The dumbest parts are as follows: >after a guy stabs a woman, she observes the wound and replies 'what did you do?' >I figured out that for a real job, Brandon must be a car salesman, due to his annoying cheesy voice >one of the girls is complaining about marriage, the other one asks 'if you could take it back, would you?' and she replies 'wow, i never thought about it like that', what a genius >they are supposed to be friends but often they shout profanity at the most tranquil moments, like they all have turrets or something? >the use of a church organ for tension was as effective as 7 morris dancers >when they discover a few barbie dolls in the fridge they take it in turns to say 'what the hell?' and 'what the fu@!?' >the sentence 'we are 12 miles from civilisation!' is said as if they are 1000 miles away in a tropical rain forest or something, not in some detached surburban house in Texas >when the guy's wife goes missing he states 'we need to find wife now!' and Brandon ingeniously replies 'whats wrong?' and he answers 'this is whats wrong' and he shows a barbie doll's head?! >there are lot of unexplained dinosaur noises in the woods >a girl screams when she sees barbie dolls legs attached to tree with duct tape, ooo scary! >when the guy is out looking for his wife, he is so concerned that he gets jiggy with the slutty/mentally unstable hitcher in the woods >when they try to escape in the car, it doesn't start as, guess what's in there? that's right - 2 barbie dolls, my guess is the blond hair must have become tangled in the carburetor >Brandon suddenly remembers his uncle has a CB, the girl replies with 'great i'll check the kitchen' huh?! >the scariest scene involves the lard-ass clown walking after a young fit man who is sprinting to the sound of violins, it still remains a mystery as how he caught him so quickly and why the heck the 'terrifying' clown was wearing a clean white t-shirt?!
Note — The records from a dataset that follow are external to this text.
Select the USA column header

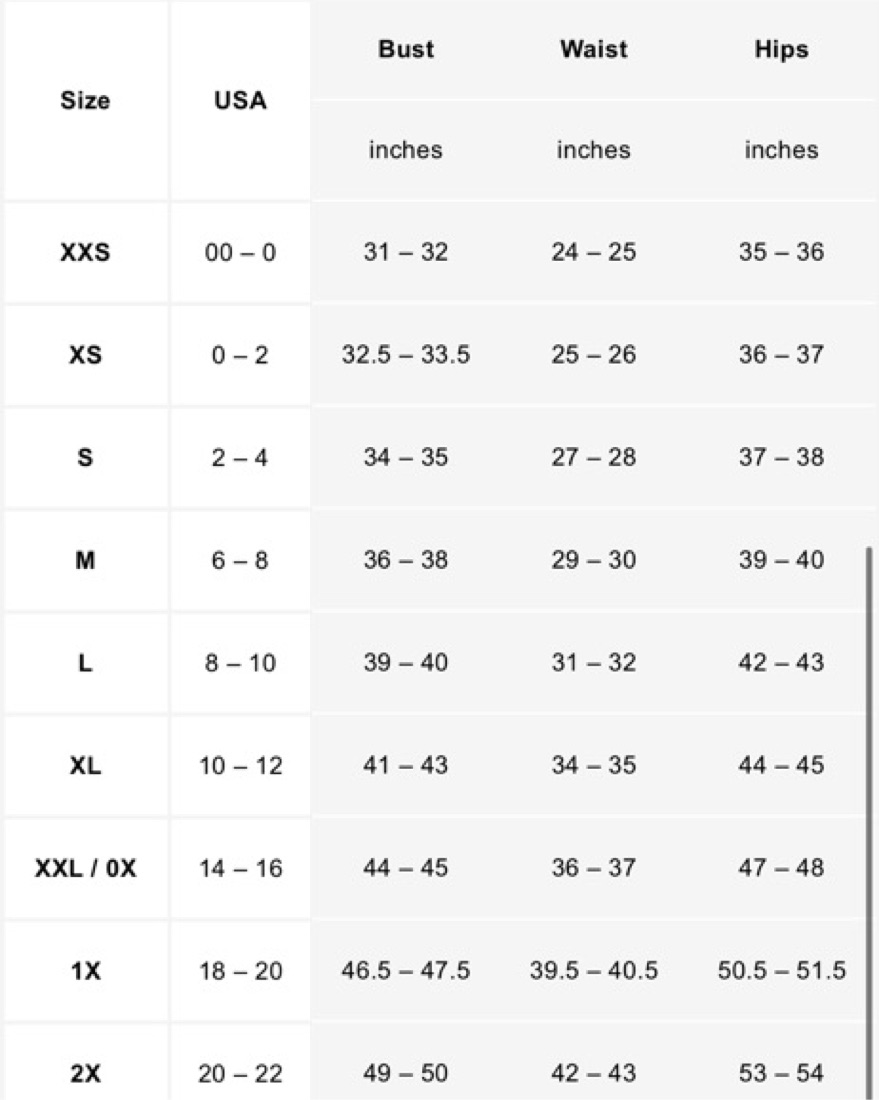click(240, 100)
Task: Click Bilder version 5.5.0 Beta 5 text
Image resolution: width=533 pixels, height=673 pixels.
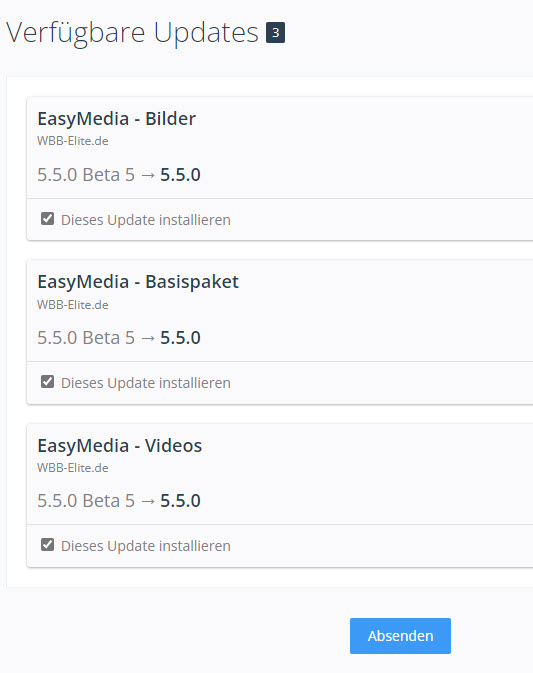Action: [86, 175]
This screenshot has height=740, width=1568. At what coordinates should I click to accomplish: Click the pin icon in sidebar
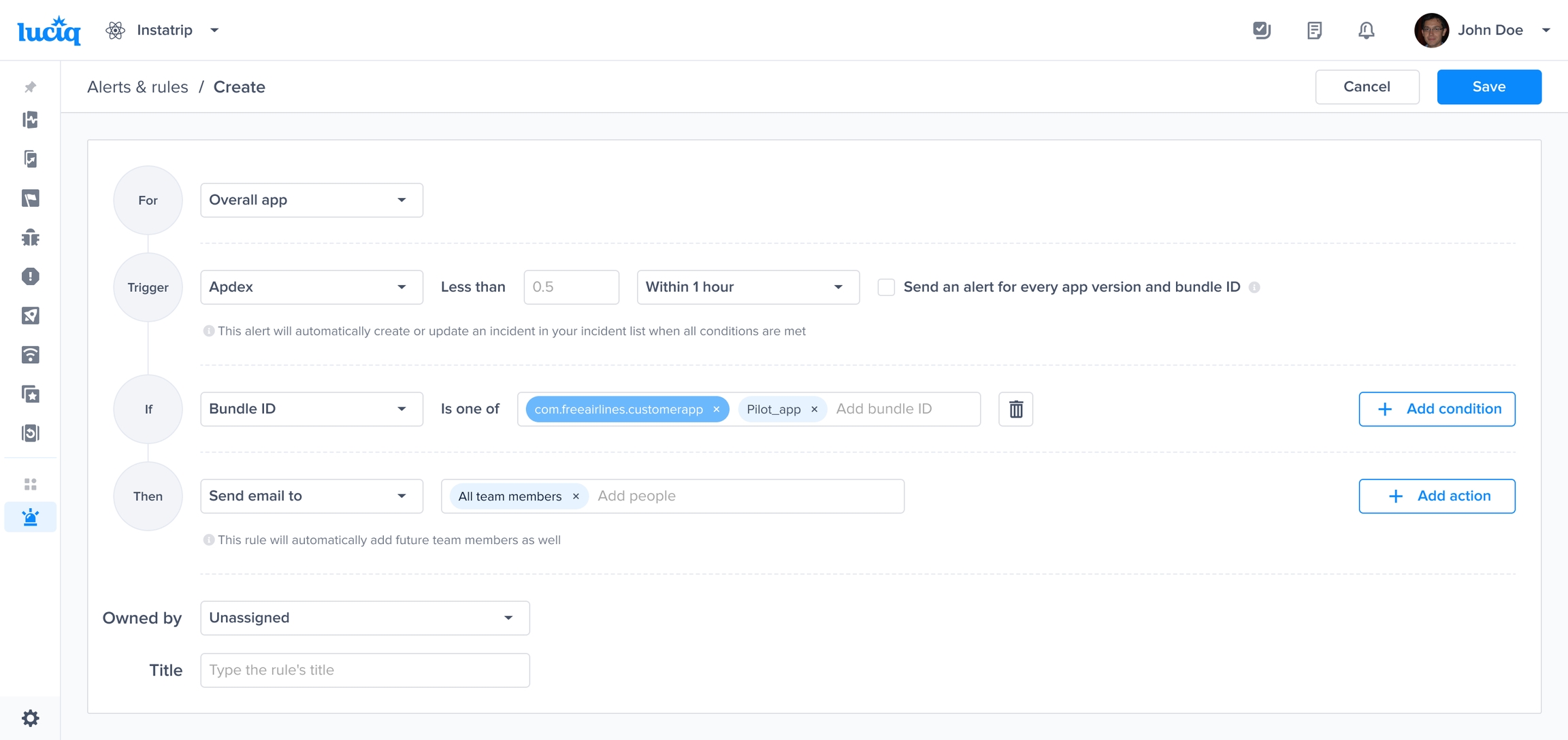[x=30, y=87]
Once is enough to view this 'movie', there is no justified reason why i have watched it twice...but anyway before viewing please do yourself a favor - get drunk with some friends, or you could use your time more wisely acting out this movie yourself by simply getting a large friend to sing nursery rhymes while walking after you, and you can shout obscene words at your own friends at random moments.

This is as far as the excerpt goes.